I'll be honest, I would be too afraid to do this job. https://www.youtube.com/watch?v=yCYZZPwJr_c&feature=g-vrec
I'll be honest, I would be too afraid to do this job. https://www.youtube.com/watch?v=yCYZZPwJr_c&feature=g-vrec
I can imagine being up on that tower, frozen in place. Maybe if I had a parachute, I could do it.I'd find it fun. Bring a BASE rig just in case - then have a lot of "just in cases." (Of course, that probably wouldn't go over too well with management.)
I'll be honest, I would be too afraid to do this job. https://www.youtube.com/watch?v=yCYZZPwJr_c&feature=g-vrec
Once you're up about 30 feet or higher, it doesn't matter how much higher you go, it's still fatal to fall. I've been in engineering construction jobs where I'd have to walk around with nothing between me and the ground but 50 feet of air while doing bridge work. You get used to it.
Not me. No freaking way. Early in my career I had to do some stuff like that, up on steelwork doing test instrumentation. I never got used to it and had to be the "ground man".
Did that job for a few years - pay was not all that great unless on "prevailing wage" contracts and collecting "per diem".
Been on towers like in video during ice storms. When the beacon at the top goes out, the owners of the tower pay big fines to the FAA until beacon is fixed. I have climbed towers coated with ice (day and night) hauling tools, bulbs and sometimes even replacement beacon housings many times.

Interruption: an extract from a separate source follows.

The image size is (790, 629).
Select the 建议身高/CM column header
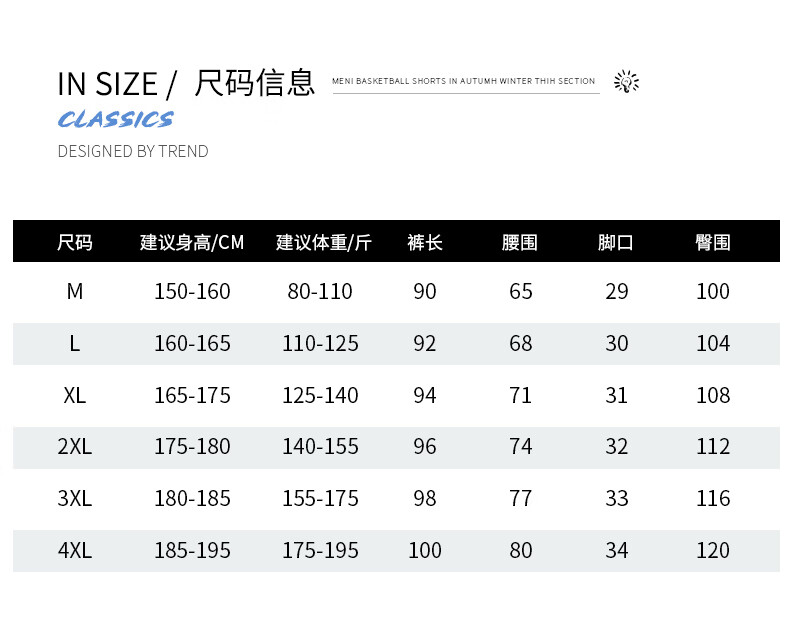pos(192,242)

How do you not fall? Does OSHA regulate safety conditions of these towers?
Focus. Good grip - cracking the ice, produces a jagged surface for a more positive grip on the girts or even ladder rungs. Do not get in a hurry. Pay very close attention to every move you make. Like any other challenge in life, you face it and refuse to let it defeat you.
Do not know if you have ever truly faced supposed "dangerous" or "impossible" situations, but you pay very close attention to everything and solutions present themselves. Personally, I very much enjoyed tower work. I got to use my brain. It kept me in great physical shape. At the end of the day you know that you have accomplished something worthwhile What is not to be enjoyed about a job like that?
Now as for OSHA!!! What can I say...they produce the illusion of "helping", but for the most part are only there to make sure that the industry lawyers can more easily prove 'Failure of an INDIVIDUAL to follow established safety protocols" so the industry can continue unimpeded.
Worked on numerous jobs for different government entities - FEMA, various State Highway Patrols, Sheriff/Police/Fire departments, Military - never had any OSHA people on or around any of those job sites!
Mazulu, give climbing a try - overcoming any "fears" you have created inside yourself will greatly increase your enjoyment of this limited time you have of conscious awareness.
You're encouraging me to climb an icy ladder, break my neck and possibly die?
Mazulu, please supply the quotes from my Post #15 of this thread where I encouraged you to "...climb an icy ladder, break my(your) neck and possibly die"!
Mazulu, believe it or not, I had a co-worker fall to his death and land not twenty feet from me! In the same incident, another co-worker suffered a broken back and other nasty injuries. I performed life saving first-aid to to that co-worker for nearly an hour(continuously) until paramedics arrived on the scene.
As I told you in a previous Thread, it is YOUR choice what you Post on this Forum. Just because you find it easy to wish unkind things on other Posters - does not mean that I choose to do the same!
Mazulu, you titled this thread : "Glad I don't have this job" Well I, dmoe, am glad I had that job. My one co-worker might not be alive today if I had not been at that job site with him. To you, Mazulu, that may mean very little. It may even possibly be something you may choose to ridicule, or denigrate, or in some other puerile, inane way, make light of - again, that is your choice.
Mazulu, you still have to change what is written into what you want it to be! The incident that I recounted to you had nothing at all to do with a "...ladder that's frozen over with ice", and nowhere in the Post did I say that!Yeah, that sounds about right, what happens when you climb a ladder that's frozen over with ice. That sounds extremely dangerous.
I don't wish unkind things upon anyone on this forum. Instead, I occasionally hammer an atheist when the situation requires it. There's a difference.
I'm not going denigrate or ridicule your job other than to say that it sounds extremely dangerous. It's not a job I could do.
As for overcoming fear, that hasn't been a problem for me. My life is not ruled by fear. Also I've been fortunate to not have to perform dangerous jobs.
I think he was suggesting that you give climbing (rock climbing, gym climbing) a try for fun and to conquer your fear. I don't think he was suggesting that you climb up the next icy tower you happen to see.